Snowflake

info

Destination Documentation: Snowflake Documentation

High-Level Information:

Snowflake is a cloud-based data warehouse platform that enables organizations to store, analyze, and share data at scale. Extract integrates with Snowflake using key pair authentication and loads data through S3-based staging. The connector supports multiple load modes including incremental upserts, full refreshes, and temporal history tracking. Data is staged as JSON in S3, then loaded into Snowflake tables using the COPY INTO command for optimal performance. The integration supports all Snowflake editions and can be configured with custom S3 buckets for organizations requiring data residency control.

Prerequisites

A Snowflake account with ACCOUNTADMIN role.
Ability to run SQL queries in your Snowflake instance.

Setup Guide

Step 1 - Open your favorite SQL editor, or use Snowflake's UI

If you're using Snowflake's UI, you can open an SQL worksheet in the following way:

Step 2 - Generate a private and public key pair

In a terminal (Mac, Linux or Windows), with OpenSSL installed, generate a PKCS#8 private key and matching public key with these commands.
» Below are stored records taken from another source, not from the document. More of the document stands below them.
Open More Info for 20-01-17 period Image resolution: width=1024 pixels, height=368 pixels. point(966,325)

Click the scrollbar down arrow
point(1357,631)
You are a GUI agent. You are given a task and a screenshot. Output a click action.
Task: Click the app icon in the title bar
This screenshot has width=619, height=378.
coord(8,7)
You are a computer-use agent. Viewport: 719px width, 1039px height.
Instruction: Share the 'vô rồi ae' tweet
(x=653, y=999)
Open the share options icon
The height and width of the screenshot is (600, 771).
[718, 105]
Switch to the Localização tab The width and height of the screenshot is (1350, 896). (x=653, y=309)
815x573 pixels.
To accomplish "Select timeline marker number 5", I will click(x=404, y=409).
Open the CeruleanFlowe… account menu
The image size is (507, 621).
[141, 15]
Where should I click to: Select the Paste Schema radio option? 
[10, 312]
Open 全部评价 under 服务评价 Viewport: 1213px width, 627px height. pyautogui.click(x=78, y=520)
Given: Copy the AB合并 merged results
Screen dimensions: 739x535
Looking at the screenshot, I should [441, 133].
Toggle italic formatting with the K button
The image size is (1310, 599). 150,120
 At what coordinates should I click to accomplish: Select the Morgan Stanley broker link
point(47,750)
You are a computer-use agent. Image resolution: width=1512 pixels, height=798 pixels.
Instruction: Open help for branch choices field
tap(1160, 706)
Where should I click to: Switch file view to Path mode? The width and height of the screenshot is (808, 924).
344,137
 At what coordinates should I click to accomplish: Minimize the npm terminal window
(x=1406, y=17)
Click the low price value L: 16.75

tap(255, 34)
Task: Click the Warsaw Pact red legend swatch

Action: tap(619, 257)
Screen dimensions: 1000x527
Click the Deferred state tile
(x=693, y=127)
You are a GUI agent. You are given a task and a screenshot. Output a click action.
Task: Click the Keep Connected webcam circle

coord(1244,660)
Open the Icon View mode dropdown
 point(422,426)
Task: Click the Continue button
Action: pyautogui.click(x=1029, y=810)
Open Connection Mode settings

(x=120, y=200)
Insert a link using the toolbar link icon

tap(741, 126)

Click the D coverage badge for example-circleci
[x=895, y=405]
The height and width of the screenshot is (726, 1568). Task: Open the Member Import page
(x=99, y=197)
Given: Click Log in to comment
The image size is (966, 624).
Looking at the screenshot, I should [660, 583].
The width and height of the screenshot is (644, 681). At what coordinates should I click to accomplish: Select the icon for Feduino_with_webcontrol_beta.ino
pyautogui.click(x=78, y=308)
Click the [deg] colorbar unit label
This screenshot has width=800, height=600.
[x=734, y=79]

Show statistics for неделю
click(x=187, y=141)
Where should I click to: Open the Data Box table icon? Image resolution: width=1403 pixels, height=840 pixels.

Extract accepts both PKCS#8 and PKCS#1 PEM private keys, but Snowflake recommends PKCS#8 and that is the preferred format for new setups:

openssl genrsa 2048 | openssl pkcs8 -topk8 -v2 des3 -inform PEM -out extract_snowflake.p8
openssl rsa -in extract_snowflake.p8 -pubout -out extract_snowflake.pub

The private key will be uploaded to Extract, and the public key will be sent to Snowflake. If you already have a PKCS#1 PEM key, such as a file beginning with -----BEGIN RSA PRIVATE KEY-----, Extract will still accept it. PKCS#8 keys usually begin with -----BEGIN PRIVATE KEY----- or -----BEGIN ENCRYPTED PRIVATE KEY-----.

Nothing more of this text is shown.